• Instructions for the task: Print out the records that follow, exactly and completely.

• Data provided:
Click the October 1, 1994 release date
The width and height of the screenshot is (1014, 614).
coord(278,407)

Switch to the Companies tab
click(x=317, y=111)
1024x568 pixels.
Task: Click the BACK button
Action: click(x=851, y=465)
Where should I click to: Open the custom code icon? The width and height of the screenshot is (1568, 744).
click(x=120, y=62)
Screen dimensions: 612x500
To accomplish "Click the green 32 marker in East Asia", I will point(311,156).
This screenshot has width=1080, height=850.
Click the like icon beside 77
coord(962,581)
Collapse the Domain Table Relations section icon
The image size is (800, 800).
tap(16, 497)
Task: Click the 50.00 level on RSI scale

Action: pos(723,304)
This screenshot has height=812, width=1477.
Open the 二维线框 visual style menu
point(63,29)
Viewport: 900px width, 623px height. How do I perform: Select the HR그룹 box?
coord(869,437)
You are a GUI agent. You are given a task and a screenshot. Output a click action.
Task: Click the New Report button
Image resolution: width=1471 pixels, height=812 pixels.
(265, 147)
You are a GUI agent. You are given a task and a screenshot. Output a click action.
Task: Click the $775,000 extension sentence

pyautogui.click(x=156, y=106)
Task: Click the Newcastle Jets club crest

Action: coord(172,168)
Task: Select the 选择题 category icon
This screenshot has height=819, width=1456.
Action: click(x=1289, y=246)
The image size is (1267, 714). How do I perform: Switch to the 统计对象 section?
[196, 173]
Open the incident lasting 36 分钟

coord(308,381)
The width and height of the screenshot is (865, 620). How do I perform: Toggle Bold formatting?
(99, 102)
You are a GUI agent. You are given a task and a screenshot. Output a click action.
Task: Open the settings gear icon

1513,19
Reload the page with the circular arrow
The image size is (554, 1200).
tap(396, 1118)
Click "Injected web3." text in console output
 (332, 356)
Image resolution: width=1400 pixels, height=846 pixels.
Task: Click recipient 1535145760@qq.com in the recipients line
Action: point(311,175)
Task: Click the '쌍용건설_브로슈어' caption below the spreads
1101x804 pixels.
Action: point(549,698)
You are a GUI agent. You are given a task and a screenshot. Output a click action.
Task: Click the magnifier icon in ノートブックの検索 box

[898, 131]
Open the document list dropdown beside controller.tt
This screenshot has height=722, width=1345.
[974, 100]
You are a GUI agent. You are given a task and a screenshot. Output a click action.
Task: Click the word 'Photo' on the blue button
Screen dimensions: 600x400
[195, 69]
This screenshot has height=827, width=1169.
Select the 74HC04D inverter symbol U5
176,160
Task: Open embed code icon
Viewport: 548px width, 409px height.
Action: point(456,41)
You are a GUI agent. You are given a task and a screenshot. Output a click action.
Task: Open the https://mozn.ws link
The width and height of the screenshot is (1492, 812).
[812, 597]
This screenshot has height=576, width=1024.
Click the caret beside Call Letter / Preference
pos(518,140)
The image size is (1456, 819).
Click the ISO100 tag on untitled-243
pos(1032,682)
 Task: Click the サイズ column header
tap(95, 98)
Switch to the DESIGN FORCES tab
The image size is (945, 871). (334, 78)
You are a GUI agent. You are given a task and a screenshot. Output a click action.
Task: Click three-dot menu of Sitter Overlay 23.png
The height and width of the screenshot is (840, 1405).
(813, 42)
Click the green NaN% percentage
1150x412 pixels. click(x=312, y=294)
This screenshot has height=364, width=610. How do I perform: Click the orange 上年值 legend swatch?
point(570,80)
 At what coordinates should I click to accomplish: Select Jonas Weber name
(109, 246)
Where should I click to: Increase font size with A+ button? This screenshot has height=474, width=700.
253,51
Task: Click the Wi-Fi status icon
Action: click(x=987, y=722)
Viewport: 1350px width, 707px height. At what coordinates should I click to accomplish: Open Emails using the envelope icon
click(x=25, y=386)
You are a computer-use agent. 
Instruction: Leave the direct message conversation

• Result of this task:
Click the October 1, 1994 release date
The width and height of the screenshot is (1014, 614).
coord(278,407)

Switch to the Companies tab
click(x=317, y=111)
1024x568 pixels.
Task: Click the BACK button
Action: click(x=851, y=465)
Where should I click to: Open the custom code icon? The width and height of the screenshot is (1568, 744).
click(x=120, y=62)
Screen dimensions: 612x500
To accomplish "Click the green 32 marker in East Asia", I will point(311,156).
This screenshot has width=1080, height=850.
Click the like icon beside 77
coord(962,581)
Collapse the Domain Table Relations section icon
The image size is (800, 800).
tap(16, 497)
Task: Click the 50.00 level on RSI scale

Action: pos(723,304)
This screenshot has height=812, width=1477.
Open the 二维线框 visual style menu
point(63,29)
Viewport: 900px width, 623px height. How do I perform: Select the HR그룹 box?
coord(869,437)
You are a GUI agent. You are given a task and a screenshot. Output a click action.
Task: Click the New Report button
Image resolution: width=1471 pixels, height=812 pixels.
(265, 147)
You are a GUI agent. You are given a task and a screenshot. Output a click action.
Task: Click the $775,000 extension sentence

pyautogui.click(x=156, y=106)
Task: Click the Newcastle Jets club crest

Action: coord(172,168)
Task: Select the 选择题 category icon
This screenshot has height=819, width=1456.
Action: click(x=1289, y=246)
The image size is (1267, 714). How do I perform: Switch to the 统计对象 section?
[196, 173]
Open the incident lasting 36 分钟

coord(308,381)
The width and height of the screenshot is (865, 620). How do I perform: Toggle Bold formatting?
(99, 102)
You are a GUI agent. You are given a task and a screenshot. Output a click action.
Task: Open the settings gear icon

1513,19
Reload the page with the circular arrow
The image size is (554, 1200).
tap(396, 1118)
Click "Injected web3." text in console output
 (332, 356)
Image resolution: width=1400 pixels, height=846 pixels.
Task: Click recipient 1535145760@qq.com in the recipients line
Action: point(311,175)
Task: Click the '쌍용건설_브로슈어' caption below the spreads
1101x804 pixels.
Action: point(549,698)
You are a GUI agent. You are given a task and a screenshot. Output a click action.
Task: Click the magnifier icon in ノートブックの検索 box

[898, 131]
Open the document list dropdown beside controller.tt
This screenshot has height=722, width=1345.
[974, 100]
You are a GUI agent. You are given a task and a screenshot. Output a click action.
Task: Click the word 'Photo' on the blue button
Screen dimensions: 600x400
[195, 69]
This screenshot has height=827, width=1169.
Select the 74HC04D inverter symbol U5
176,160
Task: Open embed code icon
Viewport: 548px width, 409px height.
Action: point(456,41)
You are a GUI agent. You are given a task and a screenshot. Output a click action.
Task: Open the https://mozn.ws link
The width and height of the screenshot is (1492, 812).
[812, 597]
This screenshot has height=576, width=1024.
Click the caret beside Call Letter / Preference
pos(518,140)
The image size is (1456, 819).
Click the ISO100 tag on untitled-243
pos(1032,682)
 Task: Click the サイズ column header
tap(95, 98)
Switch to the DESIGN FORCES tab
The image size is (945, 871). (334, 78)
You are a GUI agent. You are given a task and a screenshot. Output a click action.
Task: Click three-dot menu of Sitter Overlay 23.png
The height and width of the screenshot is (840, 1405).
(813, 42)
Click the green NaN% percentage
1150x412 pixels. click(x=312, y=294)
This screenshot has height=364, width=610. How do I perform: Click the orange 上年值 legend swatch?
point(570,80)
 At what coordinates should I click to accomplish: Select Jonas Weber name
(109, 246)
Where should I click to: Increase font size with A+ button? This screenshot has height=474, width=700.
253,51
Task: Click the Wi-Fi status icon
Action: click(x=987, y=722)
Viewport: 1350px width, 707px height. At what coordinates should I click to accomplish: Open Emails using the envelope icon
click(x=25, y=386)
You are a computer-use agent. 
Instruction: Leave the direct message conversation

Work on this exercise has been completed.